» Exercise:
Return the data that follows exactly as it appears. Pictures do not belong in the copy.

---------- Supplied records

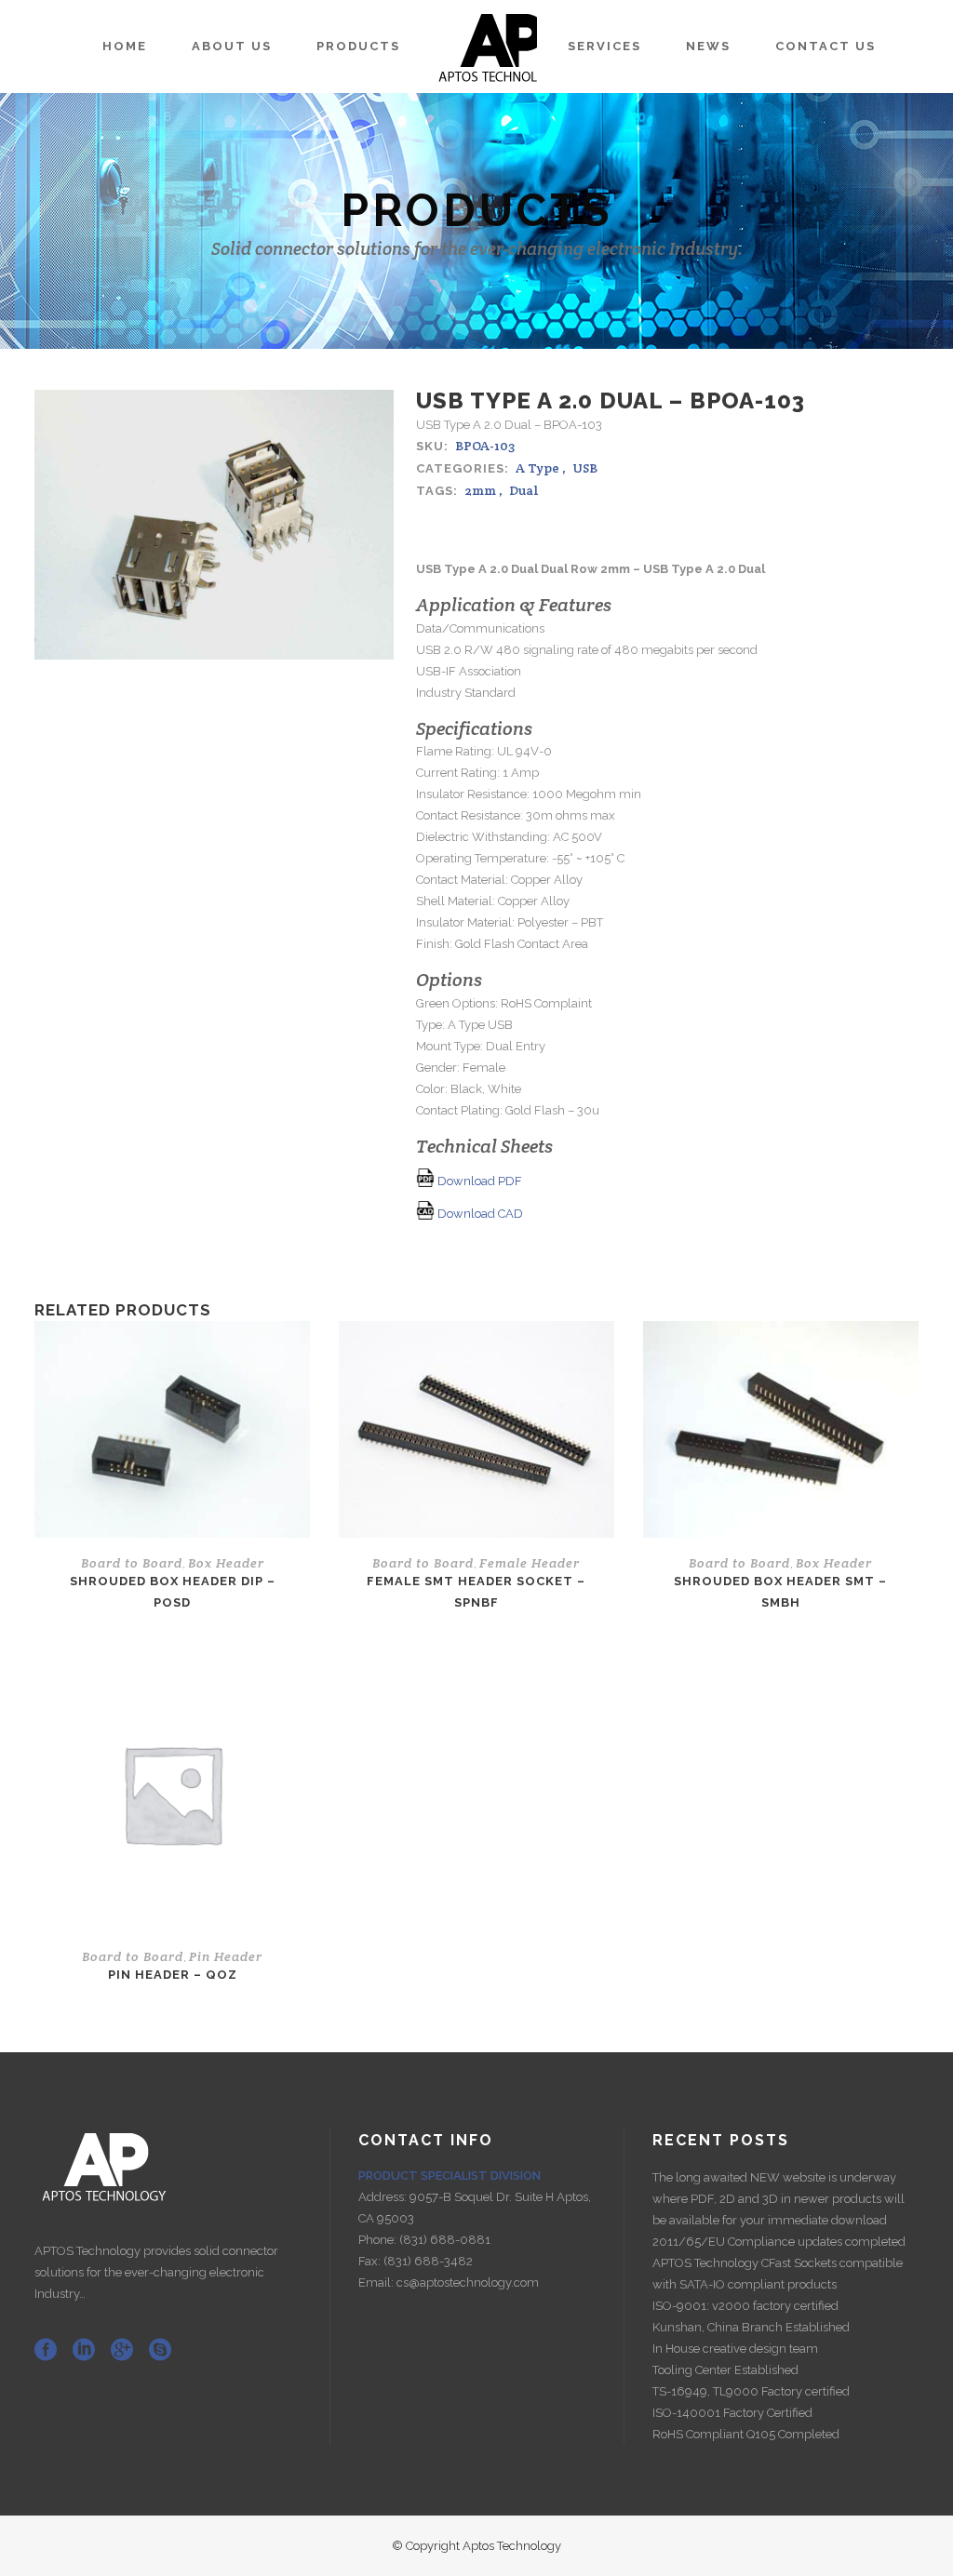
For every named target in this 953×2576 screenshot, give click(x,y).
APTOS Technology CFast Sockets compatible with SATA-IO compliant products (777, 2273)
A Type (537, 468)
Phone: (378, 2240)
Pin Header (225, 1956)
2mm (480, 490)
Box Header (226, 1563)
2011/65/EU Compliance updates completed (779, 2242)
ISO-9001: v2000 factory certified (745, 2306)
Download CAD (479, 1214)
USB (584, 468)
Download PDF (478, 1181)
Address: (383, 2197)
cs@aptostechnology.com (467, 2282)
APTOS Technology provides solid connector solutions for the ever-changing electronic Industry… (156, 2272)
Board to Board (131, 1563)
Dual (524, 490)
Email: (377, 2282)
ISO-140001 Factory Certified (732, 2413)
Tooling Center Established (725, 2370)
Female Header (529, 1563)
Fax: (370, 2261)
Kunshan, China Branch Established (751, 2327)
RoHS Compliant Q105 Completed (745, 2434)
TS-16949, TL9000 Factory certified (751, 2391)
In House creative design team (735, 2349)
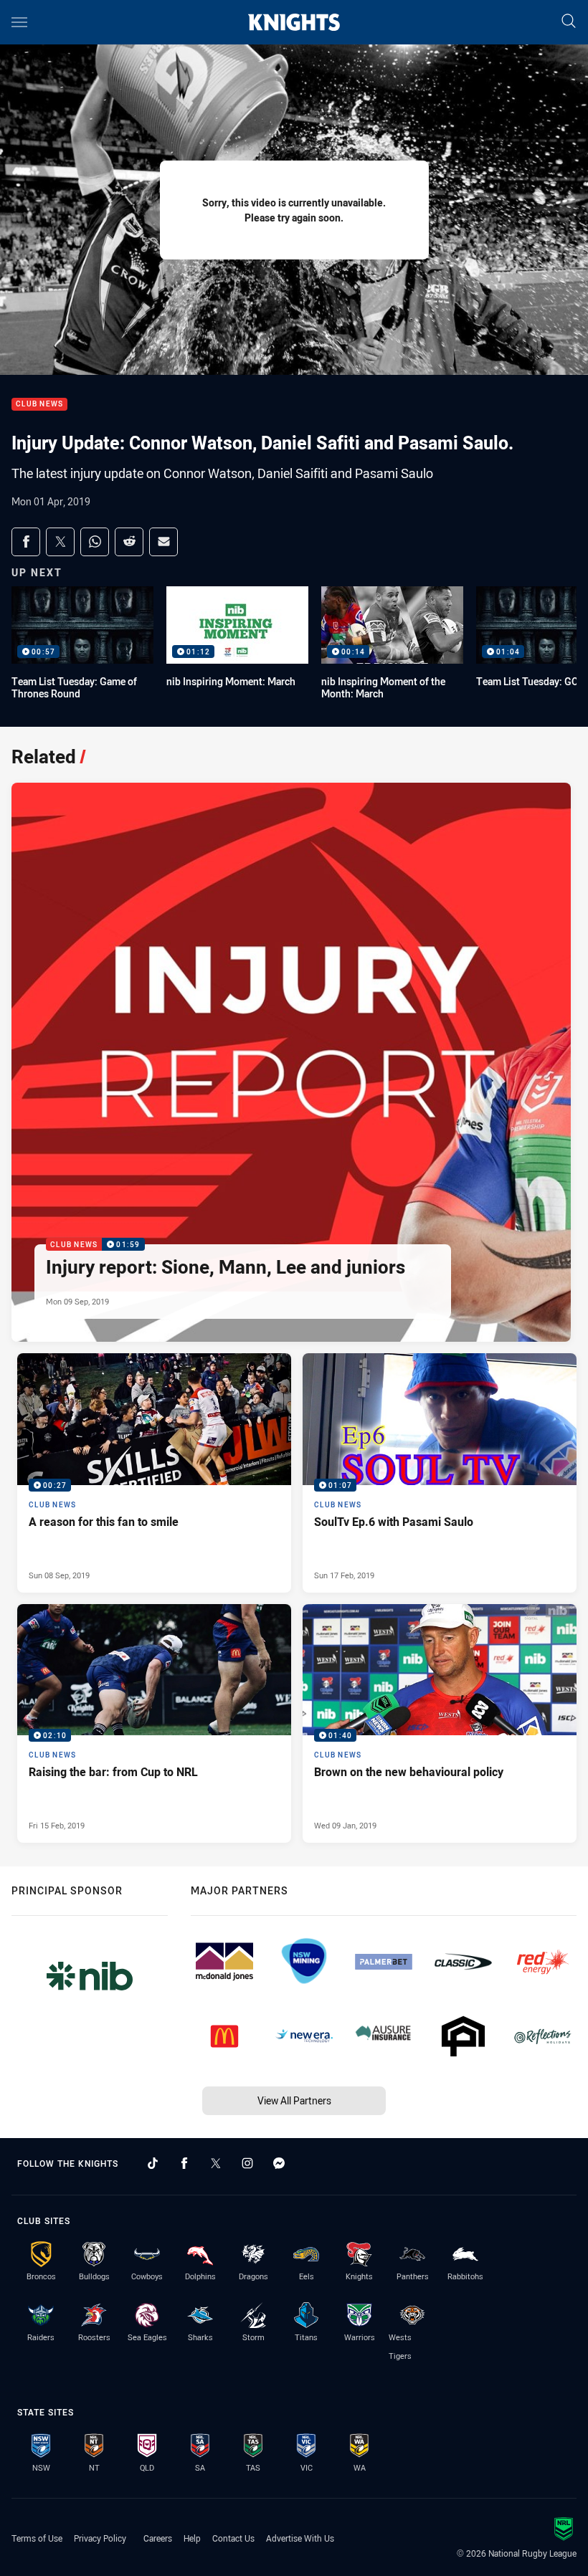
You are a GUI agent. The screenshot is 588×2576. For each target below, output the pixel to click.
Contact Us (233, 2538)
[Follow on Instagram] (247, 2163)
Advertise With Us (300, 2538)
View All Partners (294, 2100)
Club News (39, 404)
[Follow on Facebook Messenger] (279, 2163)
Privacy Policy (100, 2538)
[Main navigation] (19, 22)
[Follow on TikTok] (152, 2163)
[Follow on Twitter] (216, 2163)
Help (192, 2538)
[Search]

--------------------

» Solved problem:
For every named target in this 953×2576 screenshot, give click(x,y).
APTOS Technology CFast Sockets compatible with SATA-IO compliant products (777, 2273)
A Type (537, 468)
Phone: (378, 2240)
Pin Header (225, 1956)
2mm (480, 490)
Box Header (226, 1563)
2011/65/EU Compliance updates completed (779, 2242)
ISO-9001: v2000 factory certified (745, 2306)
Download CAD (479, 1214)
USB (584, 468)
Download PDF (478, 1181)
Address: (383, 2197)
cs@aptostechnology.com (467, 2282)
APTOS Technology provides solid connector solutions for the ever-changing electronic Industry… (156, 2272)
Board to Board (131, 1563)
Dual (524, 490)
Email: (377, 2282)
ISO-140001 Factory Certified (732, 2413)
Tooling Center Established (725, 2370)
Female Header (529, 1563)
Fax: (370, 2261)
Kunshan, China Branch Established (751, 2327)
RoHS Compliant Q105 Completed (745, 2434)
TS-16949, TL9000 Factory certified (751, 2391)
In House creative design team (735, 2349)
You are a GUI agent. The screenshot is 588×2576. For each target below, output the pixel to click.
Contact Us (233, 2538)
[Follow on Instagram] (247, 2163)
Advertise With Us (300, 2538)
View All Partners (294, 2100)
Club News (39, 404)
[Follow on Facebook Messenger] (279, 2163)
Privacy Policy (100, 2538)
[Main navigation] (19, 22)
[Follow on TikTok] (152, 2163)
[Follow on Twitter] (216, 2163)
Help (192, 2538)
[Search]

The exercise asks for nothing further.